SUPPLIED TEXT ->
════════

Rabbi Audrey Marcus Berkman

My already-beloved community, cherished family, friends, colleagues: How very humbling to be called to the leadership of this kehilla kedoshah, this holy community, at this moment in history. It is not an easy moment – it is arguably the most challenging and shocking time for American Jews in many decades, certainly in my lifetime. Our sense of relative peace and security as Jews in this nation has been shaken since last Shabbat. The sanctity of life and the sanctity of our holy Sabbath were desecrated, and we are called back to our ancient response and responsibility: we rebuild. As we stand in this liminal moment in Temple Ohabei Shalom’s history, celebrating this new sacred partnership of rabbi and congregation, we stand also at a watershed moment in our nation’s history and in our people’s history within this nation. This Shabbat we are poised between the trauma of Pittsburgh and the hope and possibility of the midterm elections on Tuesday. We are called upon to find strength in our tradition, in our history, and in one another. We are called upon. To be a Jew is to hold the responsibility to respond – literally to have response-ability – and to understand the power of response. We are a community and a faith based in action and obligation to that which transcends us: our community, and the Source of all Life. Through our deeds, we manifest the holy in this world – we sanctify life. Rabbi Abraham Joshua Heschel in his book God in Search of Man, writes: “It is in the deeds that human beings become aware of what life really is, of their power to harm and to hurt, to wreck and to ruin; of their ability to derive joy and bestow it upon others…”

════════

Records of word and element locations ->
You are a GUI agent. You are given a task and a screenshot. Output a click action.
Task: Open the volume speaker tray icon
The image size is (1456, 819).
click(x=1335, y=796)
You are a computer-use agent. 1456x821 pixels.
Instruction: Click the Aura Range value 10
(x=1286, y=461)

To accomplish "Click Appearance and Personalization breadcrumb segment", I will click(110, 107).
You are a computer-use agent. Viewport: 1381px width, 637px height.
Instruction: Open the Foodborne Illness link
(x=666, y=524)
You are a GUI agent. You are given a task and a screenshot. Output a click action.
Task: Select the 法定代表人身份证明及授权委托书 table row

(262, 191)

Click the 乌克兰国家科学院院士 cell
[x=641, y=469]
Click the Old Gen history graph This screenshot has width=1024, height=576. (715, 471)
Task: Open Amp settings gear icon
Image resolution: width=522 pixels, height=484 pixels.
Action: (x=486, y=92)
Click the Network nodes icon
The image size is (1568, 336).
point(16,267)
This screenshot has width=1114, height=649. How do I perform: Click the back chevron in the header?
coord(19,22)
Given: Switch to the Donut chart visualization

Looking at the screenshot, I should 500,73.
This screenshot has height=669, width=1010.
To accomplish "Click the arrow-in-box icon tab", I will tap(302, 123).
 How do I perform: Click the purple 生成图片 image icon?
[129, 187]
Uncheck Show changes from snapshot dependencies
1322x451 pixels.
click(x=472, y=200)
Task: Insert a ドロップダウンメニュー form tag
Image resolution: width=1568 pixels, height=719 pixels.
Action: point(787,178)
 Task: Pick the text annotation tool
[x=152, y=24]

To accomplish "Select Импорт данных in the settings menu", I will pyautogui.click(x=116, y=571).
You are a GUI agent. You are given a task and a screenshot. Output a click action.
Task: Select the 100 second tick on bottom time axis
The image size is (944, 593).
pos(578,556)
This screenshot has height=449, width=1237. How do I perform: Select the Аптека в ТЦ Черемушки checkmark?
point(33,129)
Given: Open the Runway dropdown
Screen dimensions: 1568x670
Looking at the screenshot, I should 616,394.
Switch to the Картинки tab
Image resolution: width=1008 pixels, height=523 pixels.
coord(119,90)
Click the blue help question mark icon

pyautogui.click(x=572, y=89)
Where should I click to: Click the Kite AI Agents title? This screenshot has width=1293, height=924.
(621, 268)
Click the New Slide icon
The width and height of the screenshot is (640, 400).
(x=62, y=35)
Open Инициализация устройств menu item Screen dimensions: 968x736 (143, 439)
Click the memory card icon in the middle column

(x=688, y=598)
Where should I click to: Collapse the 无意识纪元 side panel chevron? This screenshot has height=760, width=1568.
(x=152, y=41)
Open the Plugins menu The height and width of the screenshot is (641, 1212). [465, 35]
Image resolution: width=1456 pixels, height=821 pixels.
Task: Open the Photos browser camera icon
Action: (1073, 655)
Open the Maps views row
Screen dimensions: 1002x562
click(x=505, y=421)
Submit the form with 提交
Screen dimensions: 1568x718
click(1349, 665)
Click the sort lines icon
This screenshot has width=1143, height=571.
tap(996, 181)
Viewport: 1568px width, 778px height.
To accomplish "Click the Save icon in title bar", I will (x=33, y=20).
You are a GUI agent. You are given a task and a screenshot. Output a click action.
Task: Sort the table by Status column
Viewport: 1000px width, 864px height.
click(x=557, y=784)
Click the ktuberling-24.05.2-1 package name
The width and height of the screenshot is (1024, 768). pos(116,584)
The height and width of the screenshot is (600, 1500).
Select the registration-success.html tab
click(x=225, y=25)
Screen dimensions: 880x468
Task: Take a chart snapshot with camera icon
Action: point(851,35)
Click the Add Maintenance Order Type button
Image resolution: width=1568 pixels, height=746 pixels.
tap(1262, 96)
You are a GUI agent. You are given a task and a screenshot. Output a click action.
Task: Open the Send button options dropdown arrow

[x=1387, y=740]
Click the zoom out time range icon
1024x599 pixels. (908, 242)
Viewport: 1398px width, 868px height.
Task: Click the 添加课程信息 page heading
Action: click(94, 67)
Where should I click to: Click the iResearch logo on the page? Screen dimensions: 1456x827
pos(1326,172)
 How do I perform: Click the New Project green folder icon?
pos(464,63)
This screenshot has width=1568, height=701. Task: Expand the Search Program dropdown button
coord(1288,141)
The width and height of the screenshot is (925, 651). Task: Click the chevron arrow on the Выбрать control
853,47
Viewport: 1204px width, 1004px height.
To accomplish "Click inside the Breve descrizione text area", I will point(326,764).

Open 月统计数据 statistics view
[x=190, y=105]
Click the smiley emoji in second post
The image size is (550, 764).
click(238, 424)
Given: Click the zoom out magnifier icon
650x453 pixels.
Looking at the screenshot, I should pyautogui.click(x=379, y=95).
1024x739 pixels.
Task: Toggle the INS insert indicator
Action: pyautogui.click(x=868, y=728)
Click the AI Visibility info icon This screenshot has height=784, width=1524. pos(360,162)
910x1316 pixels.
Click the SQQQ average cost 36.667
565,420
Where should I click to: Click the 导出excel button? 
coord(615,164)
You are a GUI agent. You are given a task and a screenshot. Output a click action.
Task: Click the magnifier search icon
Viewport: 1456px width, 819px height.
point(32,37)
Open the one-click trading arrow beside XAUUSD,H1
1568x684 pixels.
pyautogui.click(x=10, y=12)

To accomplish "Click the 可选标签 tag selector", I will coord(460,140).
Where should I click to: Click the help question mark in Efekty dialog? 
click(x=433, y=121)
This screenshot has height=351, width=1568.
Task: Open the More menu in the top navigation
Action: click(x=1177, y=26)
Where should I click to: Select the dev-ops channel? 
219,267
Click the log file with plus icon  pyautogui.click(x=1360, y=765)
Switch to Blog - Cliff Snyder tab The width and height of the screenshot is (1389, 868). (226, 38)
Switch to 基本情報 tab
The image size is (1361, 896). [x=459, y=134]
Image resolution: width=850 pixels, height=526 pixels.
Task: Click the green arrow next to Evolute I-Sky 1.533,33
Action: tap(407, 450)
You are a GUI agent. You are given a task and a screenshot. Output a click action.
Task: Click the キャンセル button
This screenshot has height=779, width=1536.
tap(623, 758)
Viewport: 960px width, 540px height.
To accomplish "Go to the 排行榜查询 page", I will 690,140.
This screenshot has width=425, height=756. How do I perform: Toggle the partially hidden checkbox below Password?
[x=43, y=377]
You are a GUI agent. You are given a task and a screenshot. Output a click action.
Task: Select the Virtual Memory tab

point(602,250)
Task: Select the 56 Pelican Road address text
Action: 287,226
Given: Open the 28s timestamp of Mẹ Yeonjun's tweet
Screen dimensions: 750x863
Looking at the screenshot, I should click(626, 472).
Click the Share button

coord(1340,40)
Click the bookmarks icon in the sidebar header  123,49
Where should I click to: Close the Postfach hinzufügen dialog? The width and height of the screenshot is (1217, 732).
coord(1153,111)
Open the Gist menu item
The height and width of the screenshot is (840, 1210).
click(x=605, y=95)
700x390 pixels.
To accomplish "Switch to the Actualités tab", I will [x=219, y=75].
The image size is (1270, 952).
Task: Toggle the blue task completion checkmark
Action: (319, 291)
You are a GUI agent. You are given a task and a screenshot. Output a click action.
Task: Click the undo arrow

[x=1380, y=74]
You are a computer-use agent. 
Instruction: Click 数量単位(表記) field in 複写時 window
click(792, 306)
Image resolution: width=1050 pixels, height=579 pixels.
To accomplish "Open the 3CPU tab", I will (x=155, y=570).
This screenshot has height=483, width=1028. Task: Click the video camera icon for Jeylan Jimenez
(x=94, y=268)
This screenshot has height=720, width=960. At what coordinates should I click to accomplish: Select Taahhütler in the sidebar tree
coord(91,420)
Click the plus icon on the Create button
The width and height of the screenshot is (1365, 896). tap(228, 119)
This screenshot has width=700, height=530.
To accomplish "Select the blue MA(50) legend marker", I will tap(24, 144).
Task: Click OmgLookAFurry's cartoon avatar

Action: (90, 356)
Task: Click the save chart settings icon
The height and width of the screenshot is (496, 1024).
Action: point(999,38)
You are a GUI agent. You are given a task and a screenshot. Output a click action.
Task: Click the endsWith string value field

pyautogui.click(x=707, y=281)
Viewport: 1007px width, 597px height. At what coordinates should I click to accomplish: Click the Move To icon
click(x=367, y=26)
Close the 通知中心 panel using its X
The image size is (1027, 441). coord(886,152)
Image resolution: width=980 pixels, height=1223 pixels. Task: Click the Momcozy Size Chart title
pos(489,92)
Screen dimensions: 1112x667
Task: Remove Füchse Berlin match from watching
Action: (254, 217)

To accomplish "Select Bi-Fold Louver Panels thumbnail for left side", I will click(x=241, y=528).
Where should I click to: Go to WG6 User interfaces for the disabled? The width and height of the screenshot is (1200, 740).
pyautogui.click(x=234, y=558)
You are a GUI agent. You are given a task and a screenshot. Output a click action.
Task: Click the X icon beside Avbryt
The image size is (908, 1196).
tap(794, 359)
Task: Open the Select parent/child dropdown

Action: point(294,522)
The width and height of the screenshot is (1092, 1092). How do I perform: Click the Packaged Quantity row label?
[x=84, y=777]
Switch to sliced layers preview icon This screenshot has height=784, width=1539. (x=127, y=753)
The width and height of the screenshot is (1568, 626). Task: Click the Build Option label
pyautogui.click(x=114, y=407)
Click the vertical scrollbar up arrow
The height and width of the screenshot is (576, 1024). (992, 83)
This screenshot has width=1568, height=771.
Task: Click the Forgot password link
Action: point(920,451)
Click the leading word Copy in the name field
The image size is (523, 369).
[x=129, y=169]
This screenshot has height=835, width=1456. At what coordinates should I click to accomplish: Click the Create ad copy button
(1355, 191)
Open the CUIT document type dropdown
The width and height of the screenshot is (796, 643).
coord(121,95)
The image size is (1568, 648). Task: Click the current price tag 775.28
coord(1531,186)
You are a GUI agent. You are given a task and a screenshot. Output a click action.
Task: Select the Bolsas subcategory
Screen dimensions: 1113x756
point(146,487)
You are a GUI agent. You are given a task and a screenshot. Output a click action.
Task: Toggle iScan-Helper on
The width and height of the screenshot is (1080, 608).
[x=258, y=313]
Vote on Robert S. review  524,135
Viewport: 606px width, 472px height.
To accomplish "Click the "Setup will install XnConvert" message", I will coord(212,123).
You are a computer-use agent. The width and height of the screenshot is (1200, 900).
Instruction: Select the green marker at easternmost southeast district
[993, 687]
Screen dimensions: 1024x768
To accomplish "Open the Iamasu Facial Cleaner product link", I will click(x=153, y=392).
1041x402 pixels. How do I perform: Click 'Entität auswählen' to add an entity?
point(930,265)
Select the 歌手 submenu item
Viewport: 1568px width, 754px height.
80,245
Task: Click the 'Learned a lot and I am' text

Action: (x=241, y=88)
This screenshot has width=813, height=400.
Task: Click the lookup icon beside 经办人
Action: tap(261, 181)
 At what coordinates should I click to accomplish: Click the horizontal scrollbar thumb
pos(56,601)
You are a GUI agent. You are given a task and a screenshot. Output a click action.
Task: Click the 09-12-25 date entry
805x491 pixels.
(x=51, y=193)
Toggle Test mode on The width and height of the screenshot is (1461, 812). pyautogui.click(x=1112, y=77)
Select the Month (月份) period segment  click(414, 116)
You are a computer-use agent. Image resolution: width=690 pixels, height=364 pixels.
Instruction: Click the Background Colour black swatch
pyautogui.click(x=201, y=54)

════════

WRITTEN REQUEST -> Which book by Rabbi Abraham Joshua Heschel is quoted in the supplied text? The entries are not needed for this.

COMPLETED TASK -> God in Search of Man